### Page
To promote a limited-run IPA called Juicifer, New Belgium beer brand Voodoo Ranger and agency Fact & Fiction partnered with tattoo shop Little Black Church to make custom tattoos—a statement that's the opposite of seasonal.
Then it chose four winners, each of whom walked away with a unique design.
"Since the beginning of 2019, New Belgium and Voodoo Ranger has released a seasonal rotator IPA that is on shelves nationwide for roughly four months at a time," explains creative director Rob Lewis of Fact & Fiction, in a conversation with Muse. "Each beer has its own unique theme, style and Voodoo Ranger character. Juicifer was the featured IPA from May to September, and the character was the traditional Voodoo Ranger skeleton, toting a leather jacket, motorcycle and devilish persona."
The skull, the biker vibe, the dark rebellion? It's ideal tattoo food.
To promote the giveaway, Fact & Fiction created a video series called "Skin & Bones," which ran on Instagram. In the first episode, "Symbols," artist Patrick "Fish" King describes the role tattoos play in our culture, from pagan rituals to sailor tats.
"Tattoos are supposed to be very outward symbols of an inward thought. There's always symbolism; it's all this human culture," says Fish. "It's a way to confront our own mortality, our own transient life."
"Little Black Church is a Denver-based tattoo shop that focuses on the craft of tattooing while making sure the experience matches the result," Lewis says. "They enjoy collaborating with and supporting other local businesses, and excel in crafted, clever and sometimes dark-themed tattoos."
Lewis pitched the idea of a partnership while getting his own tattoo. "I had a relationship with Fish because he's done all of my tattoos," he admits.
The occult vibes helped seal the deal. "Their name, paired with their personal styles—and working with another Colorado-based brand like New Belgium Voodoo Ranger—made the collaboration a match made in … heaven?" Lewis laughs.
In "Monsters," the second episode in the promotional series, artist Jef Kopp talks about his affinity for the grotesque.
"I'd rather draw the devil than a pinup girl, any day," he says. Here's his Juicifer baby:
The promotion ran from Aug. 2-12, exclusively on Instagram, with paid media just for the Denver metro area. The videos, complete with the stories of the custom pieces, were released progressively. Some 614 people registered for the permanent promo art.
"It was amazing the interest we had in the tattoos; it turned out to be all kinds of people from all over," Lewis says. "Some were fans of the brand, some were fans of the tattoo shop. Some had tattoos already, and others didn't. Many just appreciated the artwork itself."
On Aug. 26, the four lucky winners were shipped to New Belgium's satellite brewery, inside the Source Hotel in Denver, to get inked. Each took about four hours.
"One already had a Voodoo Ranger-inspired tattoo and flew in from Chicago; another was inspired by the content itself and was a Denver local," Lewis says. "One didn't have any tattoos at all, making this tattoo his first." (He got the frog tat seen further down in this article.) "The last winner flew in from Baltimore … against his wife's wishes."

### Exercises
**A)** Reproduce the passage of the Juicifer tattoo article from "Then it chose" to "to sailor tats.".
**B)** According to the Juicifer tattoo article, how many people registered for the tattoo giveaway?
**C)** Summarize the Juicifer tattoo article in two sentences.

### Information supplied

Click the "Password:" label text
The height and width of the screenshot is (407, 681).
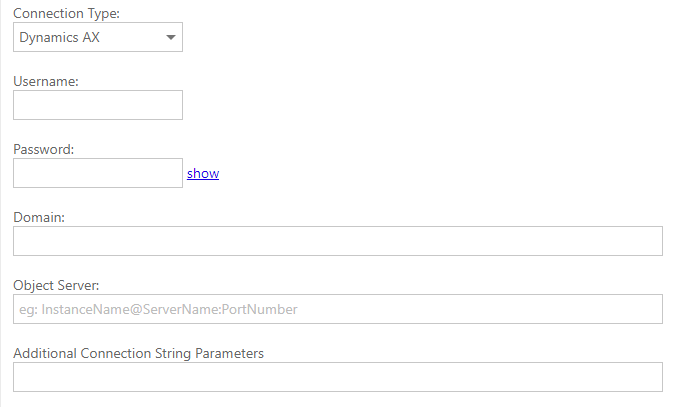click(x=44, y=149)

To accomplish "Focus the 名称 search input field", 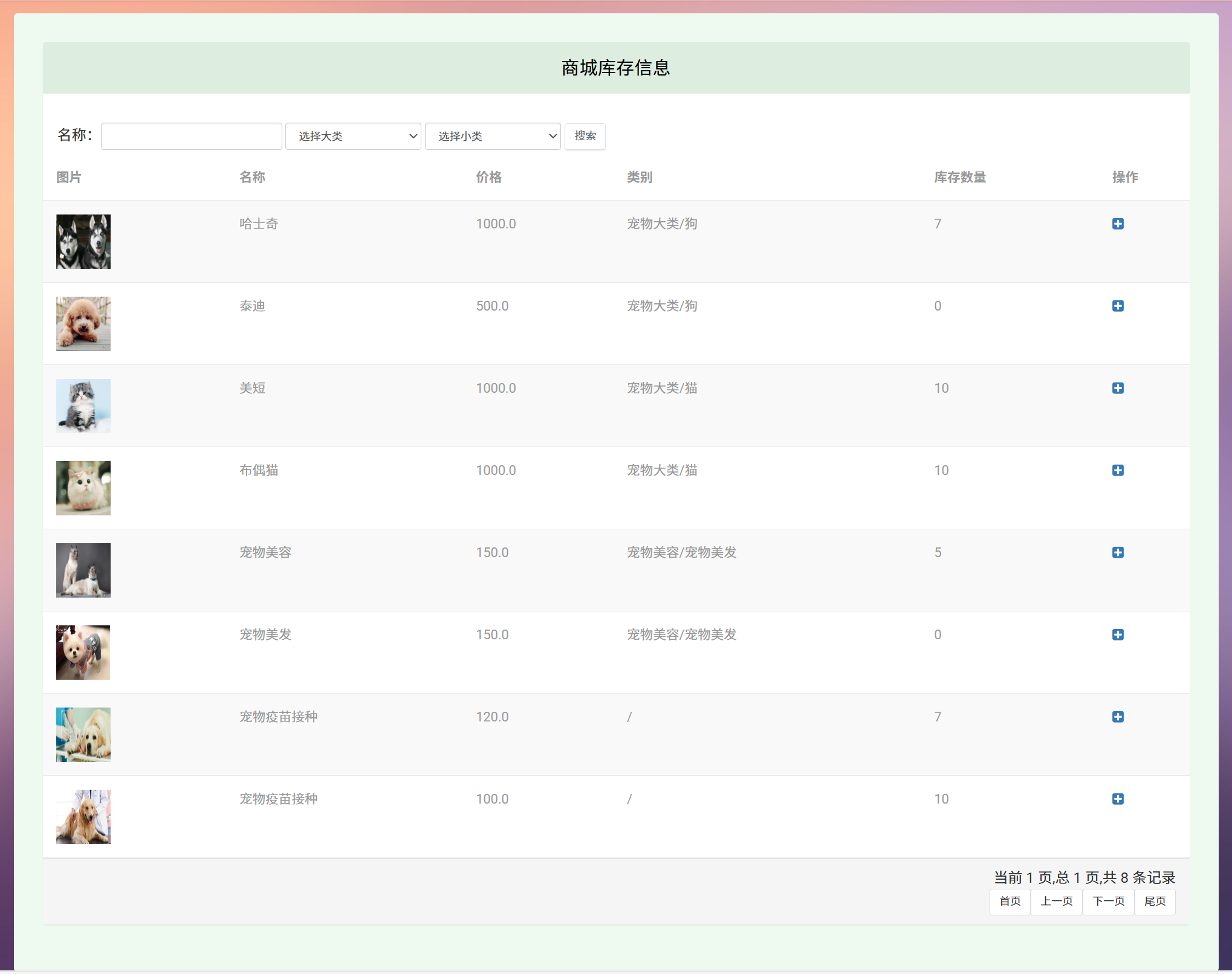I will coord(191,136).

### Expected responses
**A)**
Then it chose four winners, each of whom walked away with a unique design.
"Since the beginning of 2019, New Belgium and Voodoo Ranger has released a seasonal rotator IPA that is on shelves nationwide for roughly four months at a time," explains creative director Rob Lewis of Fact & Fiction, in a conversation with Muse. "Each beer has its own unique theme, style and Voodoo Ranger character. Juicifer was the featured IPA from May to September, and the character was the traditional Voodoo Ranger skeleton, toting a leather jacket, motorcycle and devilish persona."
The skull, the biker vibe, the dark rebellion? It's ideal tattoo food.
To promote the giveaway, Fact & Fiction created a video series called "Skin & Bones," which ran on Instagram. In the first episode, "Symbols," artist Patrick "Fish" King describes the role tattoos play in our culture, from pagan rituals to sailor tats.

**B)** Some 614 people registered.

**C)** To promote its limited-run Juicifer IPA, New Belgium's Voodoo Ranger brand and the agency Fact & Fiction partnered with the Denver tattoo shop Little Black Church on custom tattoos, promoted through an Instagram video series called "Skin & Bones." Some 614 people registered during the Aug. 2-12 promotion, and on Aug. 26 the four winners got their tattoos at New Belgium's satellite brewery inside the Source Hotel in Denver.